- EXPLORE THE MATERIAL -
(a) In the reading list below, copy word for word the passage starting with "Connor Guy focuses" and going on through "Day O’Connor retired.".
(b) Answer these questions from the reading list below:
(i) Which publication ran the piece by Scott Jaschik?
(ii) Whose hunger strike is named as an example of peaceful protest?
(iii) What topic does Hannah Murphy focus on?

- SELECTED EXTRACT -
*** Begin section ***

Connor Guy focuses on racism and race relations.

Counting Justices,” by Scott Jaschik. Inside Higher Ed, February 22, 2012. 

This is an important case that warrants close attention, particularly because it will likely be argued this autumn, just as the media’s obsessive fixation on the presidential race reaches its apex. Ironically, though, the case does highlight an important facet of the presidential race: whoever wins may have the opportunity to appoint one or more Supreme Court justices. Remember, this affirmative action case wouldn’t even be a question if George W. Bush never had the chance to appoint Samuel Alito when Sandra Day O’Connor retired.

 

Ebtihal Mubarak focuses on human rights.

Peaceful Protest Can Free Palestine,” by Mustafa Barghouthi. The New York Times, February 21, 2012.

"Over the past 64 years, Palestinians have tried armed struggle; we have tried negotiations; and we have tried peace conferences," starts Mustafa Barghouti. His eloquent op-ed displays much frustration, but is followed immediately with a very promising approach to the Palestinians plight. Peaceful protests, represented by Khader Adnan’s hunger strike, are inspiring Palestinians to seek the last and most effective path for their just cause.

 

Hannah Murphy focuses on sex and gender.

How an Abortion Divided America,” by Guy Adams. The Independent, February 16, 2012.

*** End section ***

Saved entries
*** Begin section ***

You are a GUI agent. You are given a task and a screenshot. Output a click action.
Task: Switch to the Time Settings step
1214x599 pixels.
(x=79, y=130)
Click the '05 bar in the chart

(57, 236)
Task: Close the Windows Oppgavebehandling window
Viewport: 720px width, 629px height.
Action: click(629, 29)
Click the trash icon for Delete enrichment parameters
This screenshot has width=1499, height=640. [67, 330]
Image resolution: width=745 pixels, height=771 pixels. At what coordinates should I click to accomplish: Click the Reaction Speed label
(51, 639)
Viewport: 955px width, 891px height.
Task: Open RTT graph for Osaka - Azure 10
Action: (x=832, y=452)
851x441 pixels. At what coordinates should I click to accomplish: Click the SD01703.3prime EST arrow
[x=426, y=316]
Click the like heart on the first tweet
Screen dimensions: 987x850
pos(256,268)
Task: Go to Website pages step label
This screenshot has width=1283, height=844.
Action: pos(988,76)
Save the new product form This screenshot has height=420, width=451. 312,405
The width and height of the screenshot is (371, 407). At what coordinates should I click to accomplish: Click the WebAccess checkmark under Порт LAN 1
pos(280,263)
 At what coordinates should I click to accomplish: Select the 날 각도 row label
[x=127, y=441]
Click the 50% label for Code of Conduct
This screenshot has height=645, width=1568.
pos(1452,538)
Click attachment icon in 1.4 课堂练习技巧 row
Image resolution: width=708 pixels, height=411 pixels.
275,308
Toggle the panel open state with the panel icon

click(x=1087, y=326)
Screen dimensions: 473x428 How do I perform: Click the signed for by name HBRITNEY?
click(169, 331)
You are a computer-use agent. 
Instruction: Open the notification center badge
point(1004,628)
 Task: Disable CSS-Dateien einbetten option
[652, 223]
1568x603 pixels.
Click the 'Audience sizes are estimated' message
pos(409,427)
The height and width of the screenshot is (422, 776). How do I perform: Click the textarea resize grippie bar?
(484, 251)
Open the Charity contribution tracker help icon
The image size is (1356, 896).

*** End section ***

- SOLUTIONS BELOW -
(a)
Connor Guy focuses on racism and race relations.

Counting Justices,” by Scott Jaschik. Inside Higher Ed, February 22, 2012. 

This is an important case that warrants close attention, particularly because it will likely be argued this autumn, just as the media’s obsessive fixation on the presidential race reaches its apex. Ironically, though, the case does highlight an important facet of the presidential race: whoever wins may have the opportunity to appoint one or more Supreme Court justices. Remember, this affirmative action case wouldn’t even be a question if George W. Bush never had the chance to appoint Samuel Alito when Sandra Day O’Connor retired.

(b)
(i) Inside Higher Ed
(ii) Khader Adnan's
(iii) Sex and gender